第5节(5/6)
刘铭传回乡不久,剿捻战局一度陷入被动。由于战事吃紧,朝廷旋即下令取消刘铭传的假期,令其回任。哪知东捻军被平定后,朝廷的封赏依然吝啬,只给了刘铭传一个一等男爵,尽管他立下了赫赫战功。刘铭传气不打一处来,立马上书请求开缺,再次撂起挑子。
不久,天津教案发生。七国军舰云集大沽、烟台一带,扬言要武装报复。鉴于局势危殆,朝廷不得不再次催促刘铭传回任,令其带兵备战。

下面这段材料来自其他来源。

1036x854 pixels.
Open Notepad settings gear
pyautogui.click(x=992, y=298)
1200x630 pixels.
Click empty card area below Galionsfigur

一年后,天津教案平息,朝廷任命刘铭传督办陕西军务,并授以“专折奏事”特权。这一安排自然是李鸿章保荐的结果。李的用意是以此作铺垫,为他下一步出任陕西巡抚打下基础。可是,刘铭传到了陕西之后,却不听李鸿章的劝告,与当时的陕甘总督左宗棠闹起了不和。眼看矛盾越闹越大,清廷便耍起了惯用手法,各打五十大板,这让刘铭传咽不下这口气。不久,便以“脑痛欲裂,坐卧难安”为由,“自解兵柄,养疴田园”。这已是刘铭传第三次辞官,时在同治十一年(1872年)二月。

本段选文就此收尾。